(Collected data entries)
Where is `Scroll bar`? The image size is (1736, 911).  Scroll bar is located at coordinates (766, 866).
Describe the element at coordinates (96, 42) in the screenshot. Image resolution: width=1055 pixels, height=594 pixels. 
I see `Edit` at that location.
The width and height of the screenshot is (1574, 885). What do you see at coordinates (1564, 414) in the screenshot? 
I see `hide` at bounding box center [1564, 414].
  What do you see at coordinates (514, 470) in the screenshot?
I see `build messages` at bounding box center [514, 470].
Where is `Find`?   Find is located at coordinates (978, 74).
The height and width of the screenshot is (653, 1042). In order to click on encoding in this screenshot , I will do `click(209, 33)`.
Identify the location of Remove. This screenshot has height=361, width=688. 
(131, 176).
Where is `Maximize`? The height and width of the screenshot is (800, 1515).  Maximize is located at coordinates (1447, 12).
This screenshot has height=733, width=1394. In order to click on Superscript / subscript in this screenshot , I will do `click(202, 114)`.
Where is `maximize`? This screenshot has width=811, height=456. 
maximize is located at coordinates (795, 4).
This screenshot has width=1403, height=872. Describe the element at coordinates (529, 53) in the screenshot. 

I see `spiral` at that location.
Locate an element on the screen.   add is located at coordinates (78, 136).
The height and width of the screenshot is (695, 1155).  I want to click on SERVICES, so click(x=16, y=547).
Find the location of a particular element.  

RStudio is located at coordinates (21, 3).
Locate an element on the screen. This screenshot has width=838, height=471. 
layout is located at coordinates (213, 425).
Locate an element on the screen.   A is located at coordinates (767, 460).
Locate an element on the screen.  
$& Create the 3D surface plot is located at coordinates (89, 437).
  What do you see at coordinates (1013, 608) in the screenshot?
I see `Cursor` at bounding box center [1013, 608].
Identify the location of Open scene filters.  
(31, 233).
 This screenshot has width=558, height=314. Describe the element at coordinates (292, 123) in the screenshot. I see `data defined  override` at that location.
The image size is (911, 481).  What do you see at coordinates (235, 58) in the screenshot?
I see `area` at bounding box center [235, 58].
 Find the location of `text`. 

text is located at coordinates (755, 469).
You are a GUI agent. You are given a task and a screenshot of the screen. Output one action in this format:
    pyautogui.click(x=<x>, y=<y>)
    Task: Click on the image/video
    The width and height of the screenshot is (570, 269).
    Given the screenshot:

- Required work -
Copy everything from the line containing "Locate an element on the screen. This" down to the final line of the records, reproducing each line character for character.

- Reply -
Locate an element on the screen. This screenshot has width=838, height=471. 
layout is located at coordinates (213, 425).
Locate an element on the screen.   A is located at coordinates (767, 460).
Locate an element on the screen.  
$& Create the 3D surface plot is located at coordinates (89, 437).
  What do you see at coordinates (1013, 608) in the screenshot?
I see `Cursor` at bounding box center [1013, 608].
Identify the location of Open scene filters.  
(31, 233).
 This screenshot has width=558, height=314. Describe the element at coordinates (292, 123) in the screenshot. I see `data defined  override` at that location.
The image size is (911, 481).  What do you see at coordinates (235, 58) in the screenshot?
I see `area` at bounding box center [235, 58].
 Find the location of `text`. 

text is located at coordinates (755, 469).
You are a GUI agent. You are given a task and a screenshot of the screen. Output one action in this format:
    pyautogui.click(x=<x>, y=<y>)
    Task: Click on the image/video
    The width and height of the screenshot is (570, 269).
    Given the screenshot:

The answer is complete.